Rook starts out as a stereotypical flying ace – crude, lewd and rude. He flies Havemercy and the dragon corps are an integral part of the country’s military power. His proclivities are very different from Royston’s, meaning he prefers women, but no less damaging to the fragile truce between nations. After he insults a foreign diplomat by flirting (and more?) with his wife, a ‘Versity student, Thom, is assigned the task of providing etiquette lessons to the entire dragon corps. The first meeting between Rook and Thom, though typically painful, is very amusing to read in that it’s very well written, as is the entire book, in my opinion. Their relationship does not grow so much as escalate as Rook baits the younger man mercilessly until finally they reach an accord of sorts and Thom manages to break through to the airman. This process takes nearly the entire book and introduces a much deeper element to the friendship they embark upon. Though other reviewers have given it away, I will not, as I found the discovery touching.
Of these four men, my favourite would be Hal. I often found myself tempted to skim other narratives in order to catch up with his side of the story. As a young man, really just on the cusp of adulthood, his dialogue and sometimes painfully reserved view of himself and the world around him was so completely endearing. I found him (and all of them, really) an incredibly three-dimensional and believable character and in some of the actions he took in the book, perhaps the most brave. He stepped outside of himself on so many occasions to take what he wanted. I would dearly love to read more of Hal as an older man, to see where his story goes. I hope the authors have plans to feature him in another novel at some point.

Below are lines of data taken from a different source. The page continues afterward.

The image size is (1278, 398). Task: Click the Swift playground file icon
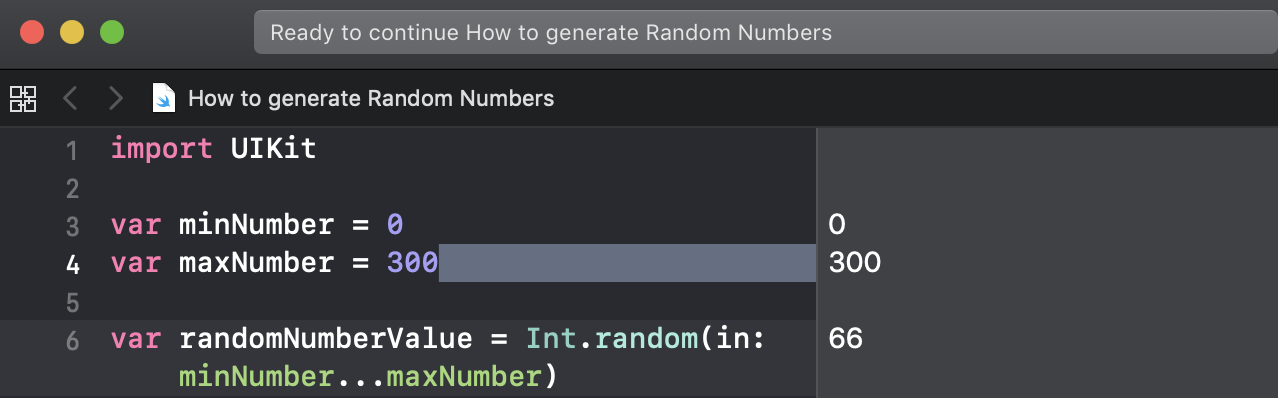(165, 98)
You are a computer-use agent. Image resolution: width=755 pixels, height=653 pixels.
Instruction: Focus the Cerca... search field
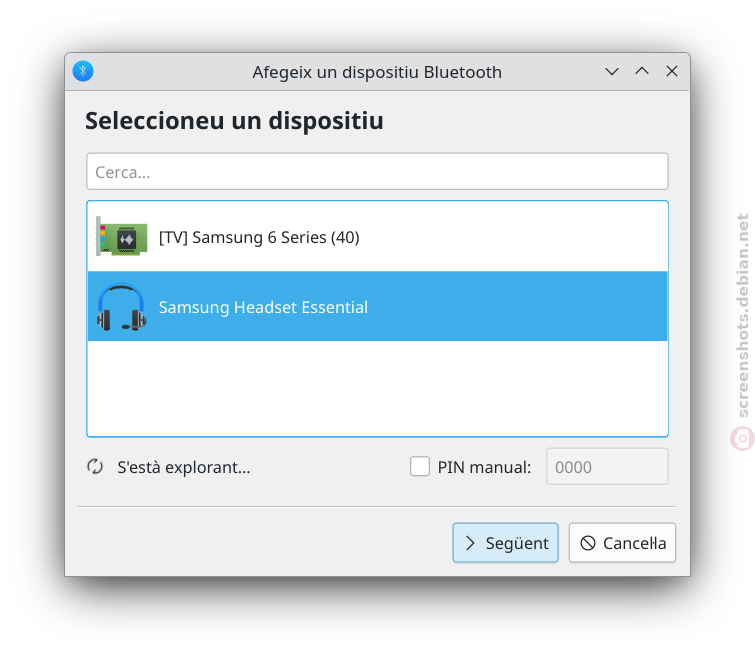[378, 171]
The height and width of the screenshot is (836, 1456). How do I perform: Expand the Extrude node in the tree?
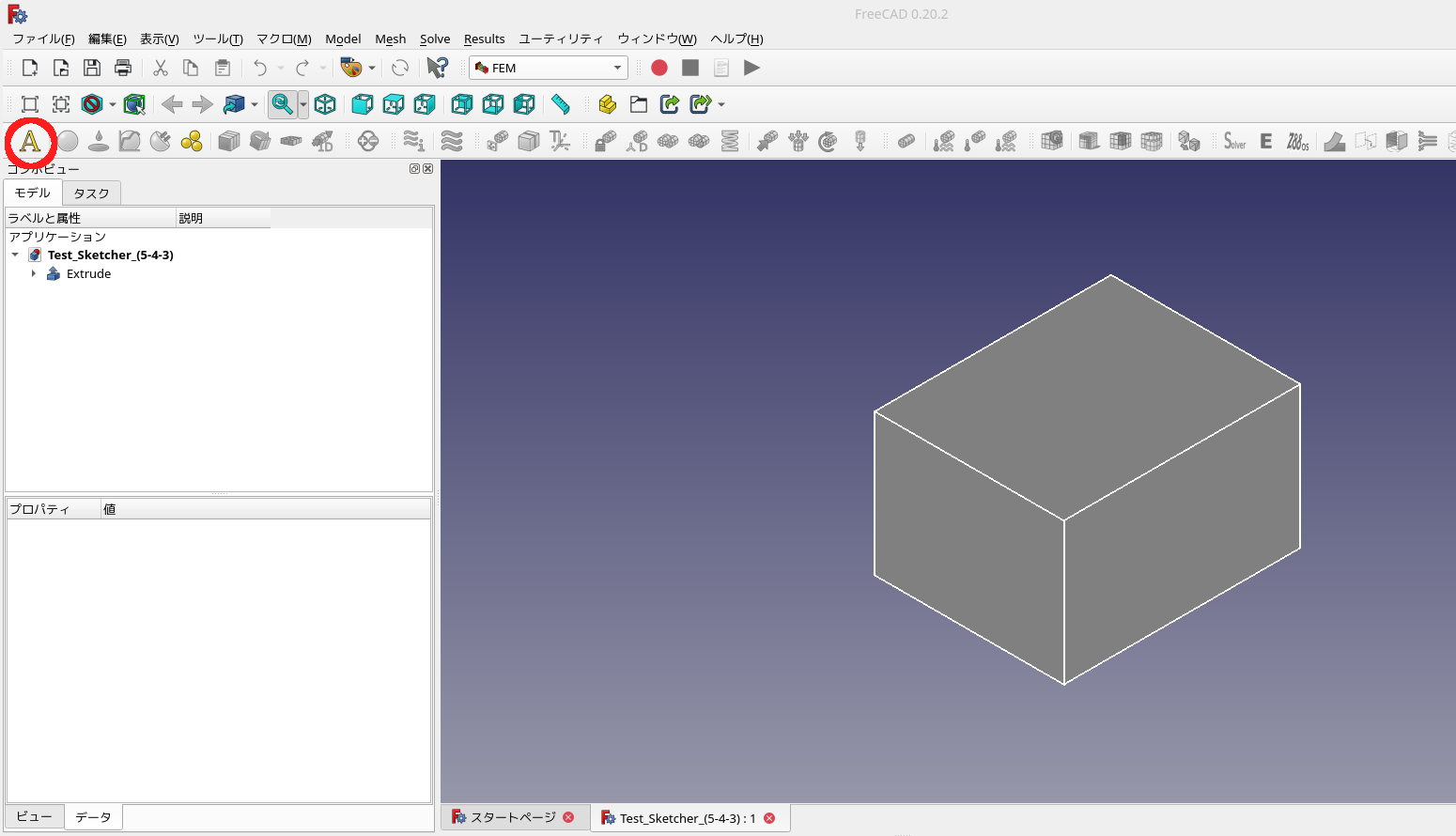point(35,273)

The plot of the book is relatively simple and serves merely as a backdrop to the world building and character development. I did not mind this. Though I did find myself wondering at about the half-way point if there was in fact a plot? Again, I didn’t mind. I was far too involved in the relationships between Royston and Hal and Rook and Thom to care. Things do move forward and these four men are drawn together to solve a mystery that threatens both the magicians and the dragon corps as the war between Volstok and the neighbouring nation of Ke-Han re-ignites. The climax of the book passes rather swiftly and with very little action, but the tension is still palpable as portrayed though the narratives of the four main characters.
All in all, I really enjoyed this book. It’s not without fault and will lose some readers early on due to the male-dominated point of view and homosexual relationships. Those looking for intricate battle sequences and typical dragon lore may be disappointed. But I think the majority of readers will be caught up, nonetheless, for two reasons which are closely related. The writing is superb. It flows. There are laugh out loud lines and descriptions that read like poetry. The dialogue is spot on and because the book is so well written, you can almost pick it up and open it at any point, not knowing whose point of view you are reading and guess it strictly from the narrative and dialogue. These four personalities were that distinct. The story tells itself and besides the four main characters there is a cast of secondary characters that are far from flat and was happy to discover some of them feature more prominently in the sequels.
‘Havemercy’ ranked number eight in a list of the top twenty books of 2009, as put together by Deborah J Miller, the award administrator for the The David Gemmell Legend Award for Fantasy, from votes received on the long-list, http://www.sfcrowsnest.com/articles/news/2009/Top-twenty-fantasy-books-for-2009-14080.php . The follow up novel, ‘Shadow Magic’ is on the current list, according to the Legend website. I’m looking forward to reading the second and third books in this series which, happily, have both already been published.